Operational considerations for MCP in production:

(1) Security. MCP servers can do anything they’re programmed to. Granting an MCP server access is granting it the privileges of whatever it can do. Be careful what you connect.

(2) Authentication. HTTP-based MCP servers should authenticate clients. The protocol supports auth headers; use them.

(3) Rate limiting. A misbehaving client can hammer an MCP server with requests. Apply rate limits at the server.

(4) Versioning. MCP itself is versioned. So are individual servers. Pin versions in production to avoid surprises.

(5) Monitoring. Log every tool call (with arguments and results) for audit. This is important for debugging and for compliance.

(6) Sandboxing. For untrusted MCP servers, run them in isolated environments (containers, VMs). Don’t give them access to anything they don’t need.

(7) Performance. MCP calls add latency to agent loops. For performance-critical tools, consider implementing them directly in the application instead of going through MCP.

(8) Tenant isolation. Multi-tenant MCP servers need to enforce per-tenant access controls.

These are standard concerns for any service interface. MCP doesn’t make them go away; it just gives you a standard format to work with.

69.10 The standardization story

MCP is the most successful protocol standardization in the LLM ecosystem so far. The reasons:

Anthropic backed it. A major lab promoting an open standard gives it momentum.
The protocol is simple. JSON-RPC over stdio/HTTP. No proprietary parts.
The SDKs are good. Easy to write servers in any language.
The reference clients (Claude Desktop) are popular. Many users are already exposed to MCP.
The ecosystem grew fast. Within months, hundreds of servers were available.

As of 2025, MCP is becoming the standard way to extend LLMs with tools and data. Major IDEs (Cursor, Zed, Continue) have adopted it. Many companies are building MCP servers for their products. The ecosystem is converging.

The competing approaches — proprietary plugin systems (OpenAI’s Plugins, Anthropic’s earlier tool patterns), framework-specific tool registries (LangChain tools, CrewAI tools) — are losing ground to MCP. The standardization is the key advantage.

For new agent applications in 2025, MCP is the right tool integration choice. It’s the standard, it’s open, the ecosystem is growing, and you don’t lock into any single framework.

69.11 The mental model

Eight points to take into Chapter 70:

MCP is a standard protocol for connecting LLMs to tools and data sources.
Three primitives: tools (callable functions), resources (readable data), prompts (templates).
Two transports: stdio (local) and HTTP (remote).
Servers expose tools; clients (LLM apps) consume them.
Hundreds of community-built servers are available for common tools.
Writing a server is ~30 lines of code with the SDK.
MCP is the emerging standard in the LLM ecosystem.
Production concerns: security, auth, rate limiting, sandboxing, monitoring.

In Chapter 70 we look at the related but distinct question: when to use a workflow engine vs an agent loop.

Read it yourself

The MCP specification at modelcontextprotocol.io.
The MCP GitHub organization (github.com/modelcontextprotocol) for the SDKs and reference servers.
The Anthropic blog post introducing MCP (November 2024).
The Cursor / Zed / Claude Desktop documentation on MCP integration.
The awesome-mcp-servers list on GitHub.

Practice

Read the MCP specification’s “primitives” section.

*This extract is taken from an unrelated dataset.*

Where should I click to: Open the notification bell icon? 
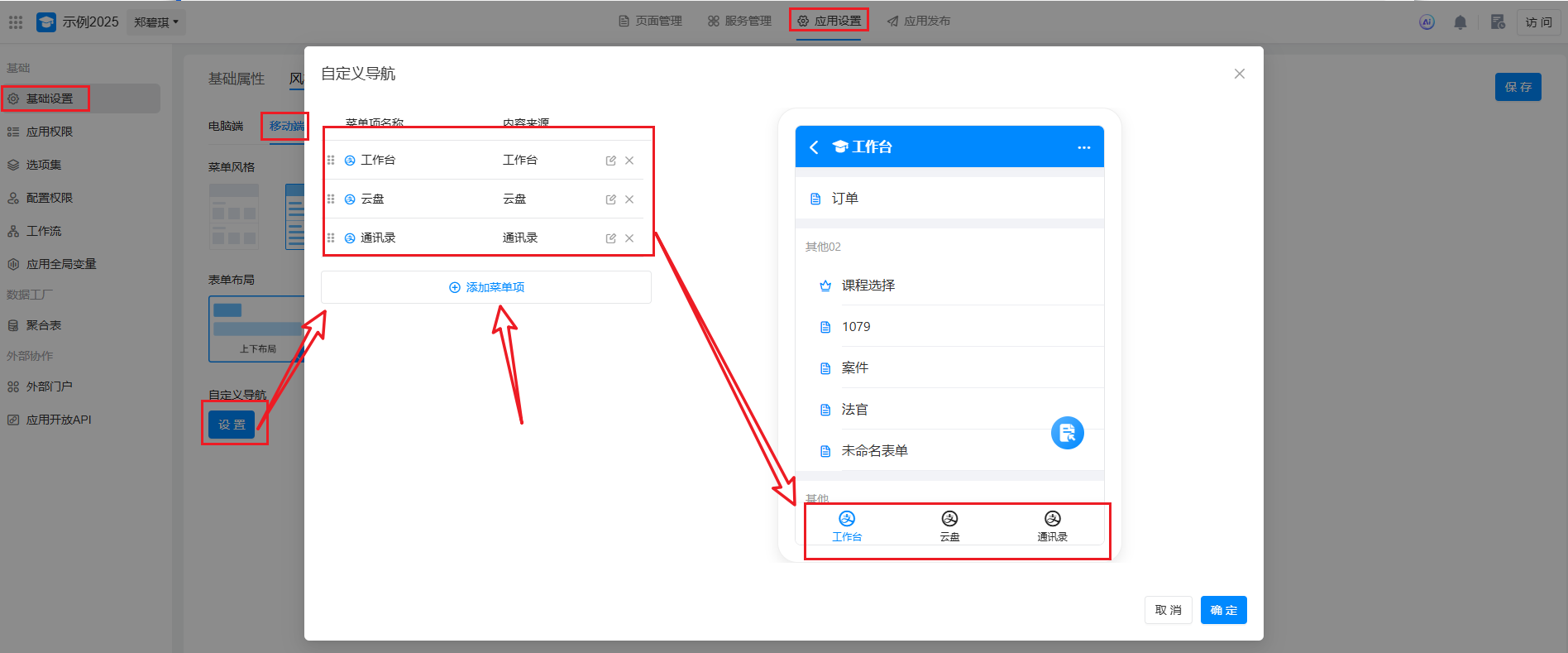(x=1460, y=22)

Can you implement each in an MCP server?
Write an MCP server with one tool that returns the current date and time.
Why does MCP support both stdio and HTTP transports? When would you use each?
Connect an existing MCP server (e.g., the filesystem server) to Claude Desktop and use it.
Why has MCP succeeded as a standard where earlier tool protocols failed? List three reasons.
Identify a tool you’d want an LLM to access and design the MCP server interface for it.
Stretch: Write an MCP server in Python that wraps a real API (e.g., the OpenWeatherMap API). Connect it to a Claude Desktop or Cursor and verify it works.